Artificial
There’s an advantage that exists in entrepreneurship that could be described as passion. Or maybe even soul.
The desire to create the thing to solve the problem or fill the need that it gets baked into the product, gets baked into the brand. And, even without marketing, it’s apparent to the consumer. At least with the great products.
For early-stage brands, this is both an internal advantage (a desire to just keep going) and an external advantage (a clear connection to the consumer who cares just as much).
In fact, you don’t really need more than that.
Over time, though, a brand needs to invest in all the various sorts of distribution (from messaging to product and everything in between) to reach more customers. Over time, the passion and the soul wanes. Eventually, maybe, if you’re really successful, you become what you view Big CPG as being now. But the best distribution is really just extending the life of that passion and the life of that soul for as long as possible.
That’s hard.
As growth gets more difficult, as the scale gets larger, as the customer cares less, it becomes easier to let go of the passion in exchange for just generating sales.
And make no mistake: the sales matter.
But even the largest “new” brands own a fraction of their markets, and often have entrenched, legacy brands with generations of strong mental availability.
Passion and soul, perhaps, are the best ways to compete against that.
We’ve been thinking this week about this maturation curve—and the challenges associated with it—as chatter around artificial intelligence ramps up to extreme levels.
GPT-3, Stable Diffusion, Dall-E… all of these are cheat codes for creators. They accelerate achieving an output. And these cheat codes will come to all aspects of brand building.
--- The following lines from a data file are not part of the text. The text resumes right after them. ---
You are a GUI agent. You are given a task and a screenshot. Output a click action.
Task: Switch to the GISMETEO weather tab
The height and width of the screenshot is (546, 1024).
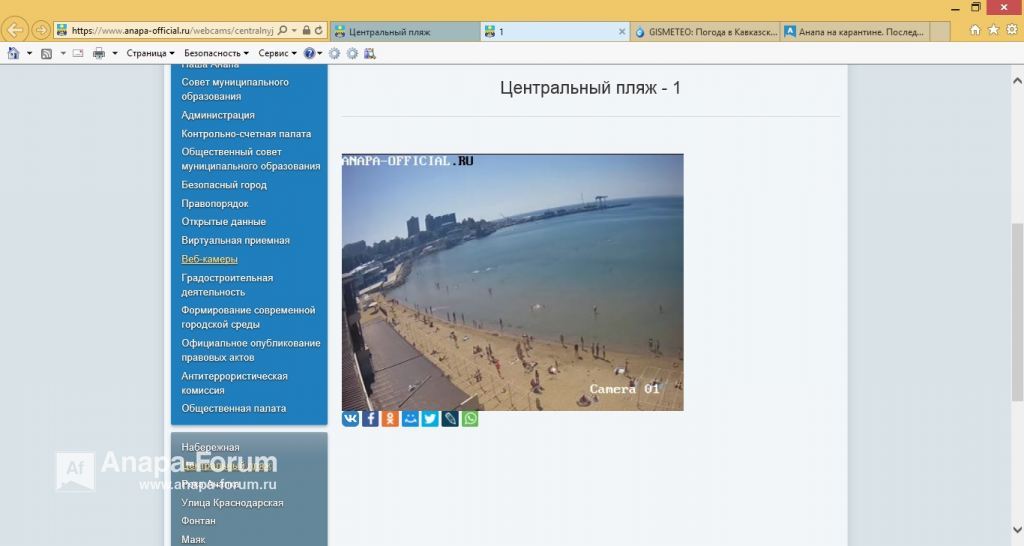pos(705,31)
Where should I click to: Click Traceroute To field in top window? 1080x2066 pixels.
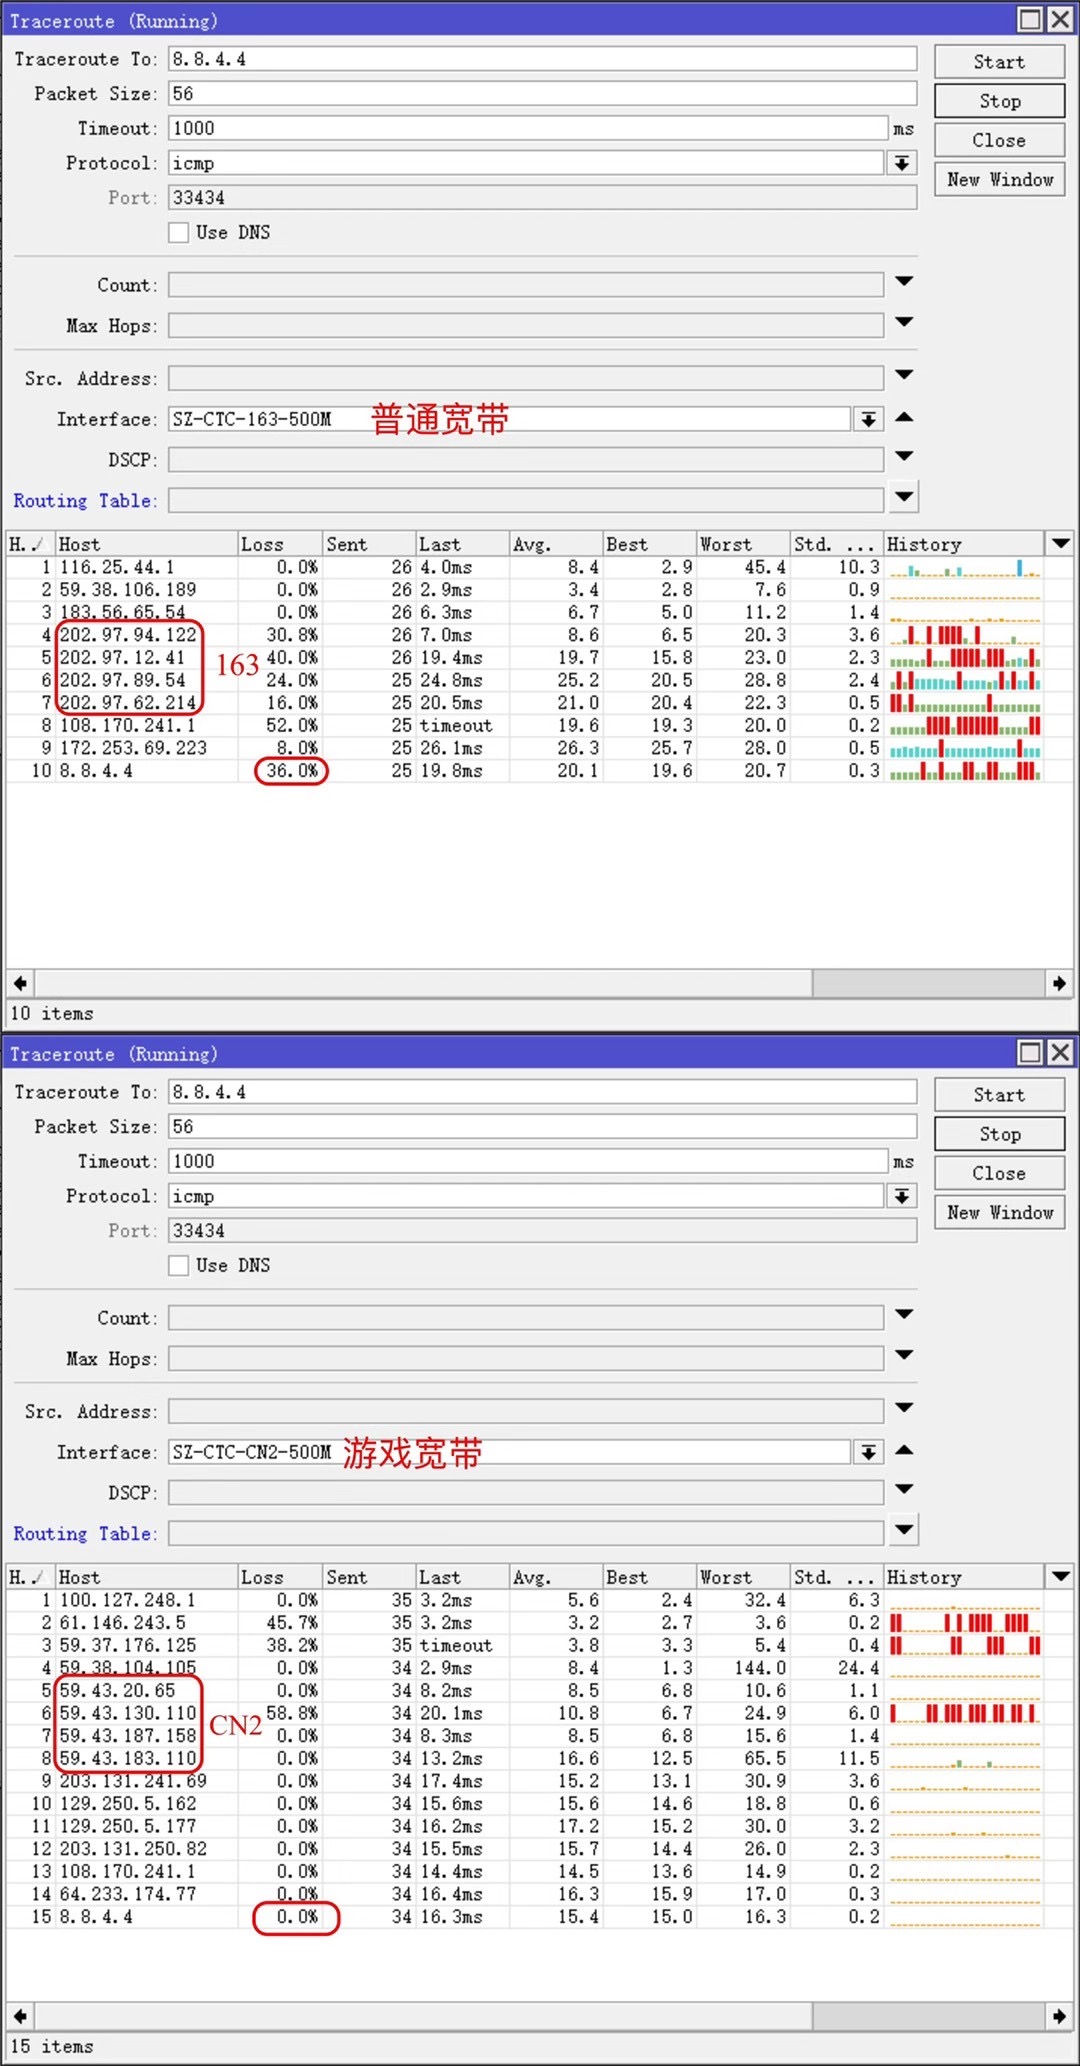click(542, 59)
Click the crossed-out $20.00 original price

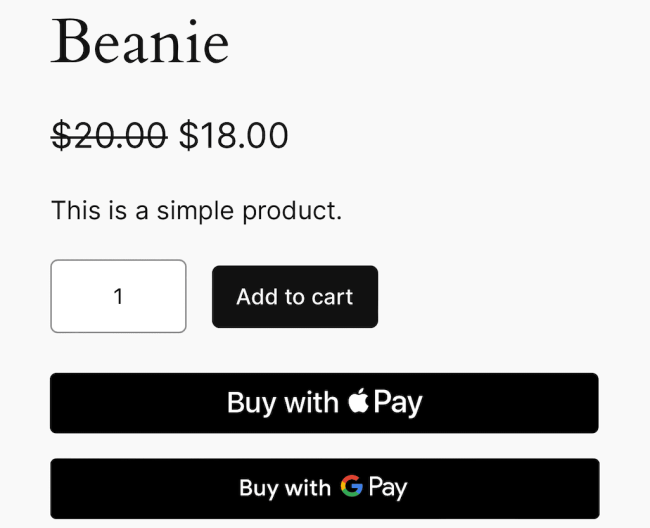point(109,134)
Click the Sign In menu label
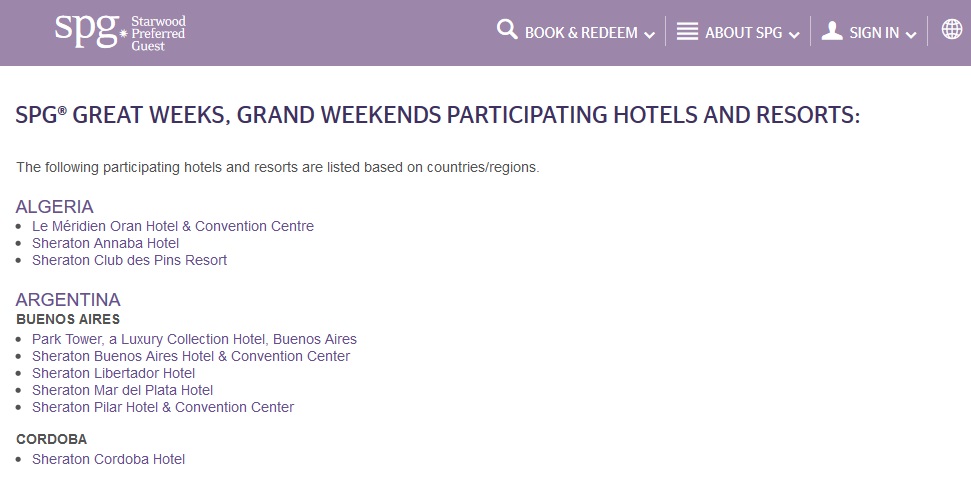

And probably pretty quickly.
But at what cost?
If you’re early—or if you’re trying to prolong the passion baked into your brand—adopting AI-generated outputs accelerates outputs while reducing the amount of passion and soul baked in.
It’s not lost on us that this risk is similar to—perhaps even the same as—the risk associated with the fragility that surrounds many of the “rapid brand building” brands that Ana Andjelic so perfectly criticized in 2020:
An obvious oxymoron, Rapid Brand Building happens when a company funnels their VC funds into brand aesthetics and the tone of voice, relentlessly repeated through witty PR blasts and equally relentlessly supported by the mainstream business press.
This is not enough.
…
Just as GMO food doesn’t do anything nutritionally for humans, GMO brands don’t do anything for culture, or for their company’s long-term business. Without a connection to culture, Coca Cola is just a carbonated water and syrup.
Today’s VC time horizons do not allow for the next generation of Coke legends; instead, they churn Coke Lifes.
If that’s the case, AI may create efficiencies on brand outputs, but removes the passion. Which means, maybe, you become what you’re competing against—without the scale and without the durability.